- [Task goal]
Using the chapter description below, answer the following questions:
(a) Which company published the handbook?
(b) How many pages does the chapter contain?
(c) According to the abstract, to whom does state immunity belong?

- [Source passage]
----
Book Title: Research Handbook on Jurisdiction and Immunities in International Law

Editor(s): Orakhelashvili, Alexander

Publisher: Edward Elgar Publishing

ISBN (hard cover): 9781783472178

Section: Chapter 7

Section Title: Immunity from the criminal jurisdiction of national courts

Author(s): Franey, Elizabeth Helen

Number of pages: 48

Abstract/Description:

International law recognizes that state immunity confers, upon certain individuals, immunity from the criminal jurisdiction of the domestic courts of states of which they are not nationals. Immunity from criminal jurisdiction means that a person cannot be prosecuted, cannot be summonsed and cannot be required to answer questions. Such a person, who is immune from criminal jurisdiction, is also inviolable, which means s/he cannot be arrested and a warrant cannot be issued for his/her arrest. There are two types of immunity from criminal jurisdiction of other states, immunity ratione personae, immunity conferred because of the position a person holds in a state; and immunity ratione materiae, immunity conferred because of conduct undertaken on behalf of a state. State immunity is an aspect of the sovereignty of a state. It protects the rights and interests of the state. It belongs to the state, not the individual. A state entitled to immunity may waive the immunity of an individual and say that immunity will not apply. Such immunity is only accorded to officials who represent a sovereign state, not a constituent part of a state. State immunity from the criminal jurisdiction of foreign states is a matter of customary international law which is created largely by the consent of states. Customary international law is described as ‘international custom, as evidence of a general practice accepted as law’.
----
- [Material shown]
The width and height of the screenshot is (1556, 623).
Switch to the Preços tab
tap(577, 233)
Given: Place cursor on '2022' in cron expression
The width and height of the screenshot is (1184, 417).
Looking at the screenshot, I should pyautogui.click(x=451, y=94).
----
- [Written response]
(a) Edward Elgar Publishing.
(b) 48 pages.
(c) To the state, not the individual.